Gloome: A Standalone, Commercial-Friendly GZDoom
Doom over the world
id Software may have released Doom's source code years ago (the old one, not that new one obvs), but it's not quite as free as you might expect. With some of the most popular modern versions of Doom using bits of licensed code and reliant on Doom data files, folks have been uncertain whether they'd be able to release proper standalone games - which still has a big and creative modding community.
Enter Gloome, a community project to remove and replace bits that are potentially legally troublesome and enable standalone GZDoom-engine games.

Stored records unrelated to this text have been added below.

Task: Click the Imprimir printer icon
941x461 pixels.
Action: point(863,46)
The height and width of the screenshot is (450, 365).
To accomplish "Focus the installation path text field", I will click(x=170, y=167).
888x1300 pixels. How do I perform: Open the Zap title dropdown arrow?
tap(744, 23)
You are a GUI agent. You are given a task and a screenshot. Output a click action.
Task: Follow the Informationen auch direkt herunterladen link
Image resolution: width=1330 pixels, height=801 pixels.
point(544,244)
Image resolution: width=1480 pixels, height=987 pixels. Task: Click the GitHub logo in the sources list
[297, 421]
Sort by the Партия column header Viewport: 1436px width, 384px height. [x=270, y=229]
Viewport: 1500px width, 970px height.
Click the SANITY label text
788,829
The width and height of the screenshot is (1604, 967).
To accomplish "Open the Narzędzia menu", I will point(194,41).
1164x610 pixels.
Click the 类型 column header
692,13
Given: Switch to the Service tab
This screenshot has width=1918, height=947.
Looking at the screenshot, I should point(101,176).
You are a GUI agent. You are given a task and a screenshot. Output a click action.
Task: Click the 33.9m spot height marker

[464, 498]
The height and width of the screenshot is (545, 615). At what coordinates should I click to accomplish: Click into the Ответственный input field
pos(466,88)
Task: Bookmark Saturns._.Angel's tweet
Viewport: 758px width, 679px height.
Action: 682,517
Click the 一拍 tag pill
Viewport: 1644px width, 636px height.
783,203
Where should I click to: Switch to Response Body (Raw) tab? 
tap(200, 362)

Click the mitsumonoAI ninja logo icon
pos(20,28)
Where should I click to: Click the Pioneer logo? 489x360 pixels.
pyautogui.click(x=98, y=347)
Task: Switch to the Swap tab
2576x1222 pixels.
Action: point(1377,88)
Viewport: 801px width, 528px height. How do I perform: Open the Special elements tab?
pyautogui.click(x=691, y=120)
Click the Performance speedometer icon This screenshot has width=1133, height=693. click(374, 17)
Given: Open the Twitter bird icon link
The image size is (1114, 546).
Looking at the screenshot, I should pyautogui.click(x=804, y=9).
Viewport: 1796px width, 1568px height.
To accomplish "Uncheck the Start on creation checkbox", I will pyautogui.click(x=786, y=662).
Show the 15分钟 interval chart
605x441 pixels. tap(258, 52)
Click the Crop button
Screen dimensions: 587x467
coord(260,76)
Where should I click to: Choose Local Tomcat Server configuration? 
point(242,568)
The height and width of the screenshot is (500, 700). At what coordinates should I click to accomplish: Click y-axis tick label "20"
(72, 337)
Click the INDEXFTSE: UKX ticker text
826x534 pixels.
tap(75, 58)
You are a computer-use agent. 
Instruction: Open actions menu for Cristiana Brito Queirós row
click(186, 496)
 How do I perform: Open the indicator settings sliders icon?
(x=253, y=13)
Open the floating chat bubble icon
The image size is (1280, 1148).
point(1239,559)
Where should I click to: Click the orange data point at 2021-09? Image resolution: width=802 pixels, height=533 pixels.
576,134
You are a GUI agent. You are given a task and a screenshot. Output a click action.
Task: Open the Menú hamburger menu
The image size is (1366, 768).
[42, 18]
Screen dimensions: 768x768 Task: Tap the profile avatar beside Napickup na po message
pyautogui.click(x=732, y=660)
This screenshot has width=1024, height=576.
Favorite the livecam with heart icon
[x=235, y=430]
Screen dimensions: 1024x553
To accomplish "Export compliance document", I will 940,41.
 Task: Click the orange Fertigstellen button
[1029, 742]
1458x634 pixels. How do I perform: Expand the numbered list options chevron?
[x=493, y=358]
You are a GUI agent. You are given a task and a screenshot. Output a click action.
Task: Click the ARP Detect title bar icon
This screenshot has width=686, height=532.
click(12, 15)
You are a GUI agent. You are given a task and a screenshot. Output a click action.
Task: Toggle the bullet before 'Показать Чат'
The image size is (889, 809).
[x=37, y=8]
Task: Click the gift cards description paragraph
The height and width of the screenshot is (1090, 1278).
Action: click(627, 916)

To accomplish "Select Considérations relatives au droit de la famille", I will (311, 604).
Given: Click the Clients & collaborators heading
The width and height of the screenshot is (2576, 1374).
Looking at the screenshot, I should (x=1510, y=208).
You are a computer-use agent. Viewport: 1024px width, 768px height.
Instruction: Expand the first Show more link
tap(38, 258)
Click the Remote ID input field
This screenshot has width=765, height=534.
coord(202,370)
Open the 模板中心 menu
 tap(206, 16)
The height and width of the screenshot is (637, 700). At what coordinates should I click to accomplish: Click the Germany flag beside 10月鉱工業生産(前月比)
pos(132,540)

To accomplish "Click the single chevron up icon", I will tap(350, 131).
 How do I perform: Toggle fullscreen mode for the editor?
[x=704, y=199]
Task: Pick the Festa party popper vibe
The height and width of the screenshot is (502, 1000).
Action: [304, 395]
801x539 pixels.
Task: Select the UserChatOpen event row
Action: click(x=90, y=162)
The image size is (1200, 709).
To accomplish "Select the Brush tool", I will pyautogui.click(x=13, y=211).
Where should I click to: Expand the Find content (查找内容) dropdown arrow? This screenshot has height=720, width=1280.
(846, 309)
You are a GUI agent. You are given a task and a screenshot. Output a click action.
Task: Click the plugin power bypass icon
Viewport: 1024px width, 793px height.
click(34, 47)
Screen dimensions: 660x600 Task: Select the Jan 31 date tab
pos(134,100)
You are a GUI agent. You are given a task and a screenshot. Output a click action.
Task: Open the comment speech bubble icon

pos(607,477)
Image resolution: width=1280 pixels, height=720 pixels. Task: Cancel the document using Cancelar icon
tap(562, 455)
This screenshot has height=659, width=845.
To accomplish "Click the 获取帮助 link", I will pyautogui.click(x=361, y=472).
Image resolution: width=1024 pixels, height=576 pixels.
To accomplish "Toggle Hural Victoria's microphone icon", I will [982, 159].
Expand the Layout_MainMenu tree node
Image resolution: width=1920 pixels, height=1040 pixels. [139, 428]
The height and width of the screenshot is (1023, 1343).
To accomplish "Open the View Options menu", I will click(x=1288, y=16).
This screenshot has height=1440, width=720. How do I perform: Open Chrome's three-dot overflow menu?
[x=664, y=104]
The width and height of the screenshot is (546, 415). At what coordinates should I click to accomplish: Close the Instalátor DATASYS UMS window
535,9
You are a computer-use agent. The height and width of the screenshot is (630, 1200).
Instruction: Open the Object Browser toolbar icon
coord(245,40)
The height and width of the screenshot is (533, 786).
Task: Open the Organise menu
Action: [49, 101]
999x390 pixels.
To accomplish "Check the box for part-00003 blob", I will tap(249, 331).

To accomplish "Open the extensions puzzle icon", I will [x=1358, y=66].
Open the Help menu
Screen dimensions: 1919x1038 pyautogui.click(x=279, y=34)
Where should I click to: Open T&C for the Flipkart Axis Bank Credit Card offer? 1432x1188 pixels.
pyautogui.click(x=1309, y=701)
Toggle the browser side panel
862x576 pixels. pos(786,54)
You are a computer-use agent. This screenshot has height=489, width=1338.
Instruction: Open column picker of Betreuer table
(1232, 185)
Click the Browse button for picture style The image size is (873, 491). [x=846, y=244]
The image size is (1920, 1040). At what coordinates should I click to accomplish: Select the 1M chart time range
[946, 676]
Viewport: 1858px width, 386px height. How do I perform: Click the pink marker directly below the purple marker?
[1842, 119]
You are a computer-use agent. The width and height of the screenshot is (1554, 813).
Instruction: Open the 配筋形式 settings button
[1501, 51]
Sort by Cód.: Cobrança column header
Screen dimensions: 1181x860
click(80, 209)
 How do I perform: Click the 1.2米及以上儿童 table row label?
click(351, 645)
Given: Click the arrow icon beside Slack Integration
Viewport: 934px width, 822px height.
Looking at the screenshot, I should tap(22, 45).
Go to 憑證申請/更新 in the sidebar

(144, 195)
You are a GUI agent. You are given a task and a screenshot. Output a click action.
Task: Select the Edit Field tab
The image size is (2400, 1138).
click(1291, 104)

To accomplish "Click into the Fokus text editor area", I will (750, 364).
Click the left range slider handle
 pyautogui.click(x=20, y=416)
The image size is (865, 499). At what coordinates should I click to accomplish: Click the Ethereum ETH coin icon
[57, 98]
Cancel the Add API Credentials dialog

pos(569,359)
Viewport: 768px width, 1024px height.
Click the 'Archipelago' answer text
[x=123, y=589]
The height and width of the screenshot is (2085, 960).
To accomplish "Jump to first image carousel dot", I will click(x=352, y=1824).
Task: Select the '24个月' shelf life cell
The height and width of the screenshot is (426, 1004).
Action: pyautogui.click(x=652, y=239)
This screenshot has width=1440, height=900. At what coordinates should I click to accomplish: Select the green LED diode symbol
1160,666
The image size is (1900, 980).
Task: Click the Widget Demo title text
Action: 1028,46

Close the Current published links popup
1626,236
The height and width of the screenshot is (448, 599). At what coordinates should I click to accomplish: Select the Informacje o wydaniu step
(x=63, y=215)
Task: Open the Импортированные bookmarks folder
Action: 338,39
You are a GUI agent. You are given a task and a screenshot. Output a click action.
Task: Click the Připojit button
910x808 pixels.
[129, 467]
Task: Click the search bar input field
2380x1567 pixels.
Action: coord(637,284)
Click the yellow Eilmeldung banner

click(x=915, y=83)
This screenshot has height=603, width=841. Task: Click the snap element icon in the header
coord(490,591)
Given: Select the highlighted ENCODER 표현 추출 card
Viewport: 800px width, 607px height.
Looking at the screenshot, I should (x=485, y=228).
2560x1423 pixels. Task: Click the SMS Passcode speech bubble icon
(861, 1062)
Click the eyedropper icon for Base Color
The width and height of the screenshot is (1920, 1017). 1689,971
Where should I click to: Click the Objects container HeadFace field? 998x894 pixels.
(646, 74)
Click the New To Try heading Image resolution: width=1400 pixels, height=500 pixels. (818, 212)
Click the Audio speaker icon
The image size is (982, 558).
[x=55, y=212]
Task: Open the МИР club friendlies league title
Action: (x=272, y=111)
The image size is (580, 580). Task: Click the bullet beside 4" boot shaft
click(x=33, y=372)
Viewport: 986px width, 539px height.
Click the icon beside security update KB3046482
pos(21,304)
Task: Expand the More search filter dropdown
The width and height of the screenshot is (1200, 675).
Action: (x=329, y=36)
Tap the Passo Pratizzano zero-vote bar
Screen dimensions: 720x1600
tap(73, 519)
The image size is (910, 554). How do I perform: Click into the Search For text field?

The community-updated engine GZDoom (and its parent ZDoom) is the foundation for a lot of modern Doom development, but includes bits of licensed code from all over the place. Even if folks making a new game on the engine replaced every art asset and sound and whatnot, they still wouldn't be legally clear to release it. Gloome clears up all the questions about releasing standalone games by removing, rewriting, and replaced all troublesome code. It should also make things far simpler to play. The project's creators explain:
"Someone completely unfamiliar with Doom, the Doom modding scene, or anything at all can just download a game, fire up the .exe, and play it without needing any know-how or "drag this .pk3 onto this .exe" or "load up multiple files" or "DON'T PUT IT IN YOUR SKINS FOLDER FOR THE LOVE OF GOD". If somebody wanted to make a full-fledged indie first-person-shooter, they can use this engine to create a slew of new maps, new enemies, new levels, new items, new weapons, and more, and then throw it up on Steam without worrying about Doom copyrights."
Good stuff, that.
"But what does this mean for me?" you may ask. Well, if you're lucky, we'll have standalone games coming based on that dear engine. Gloome project lead 'marrub' is already working on one, named Nocturne in Yellow, as you can see in the project's ZDoom forum thread.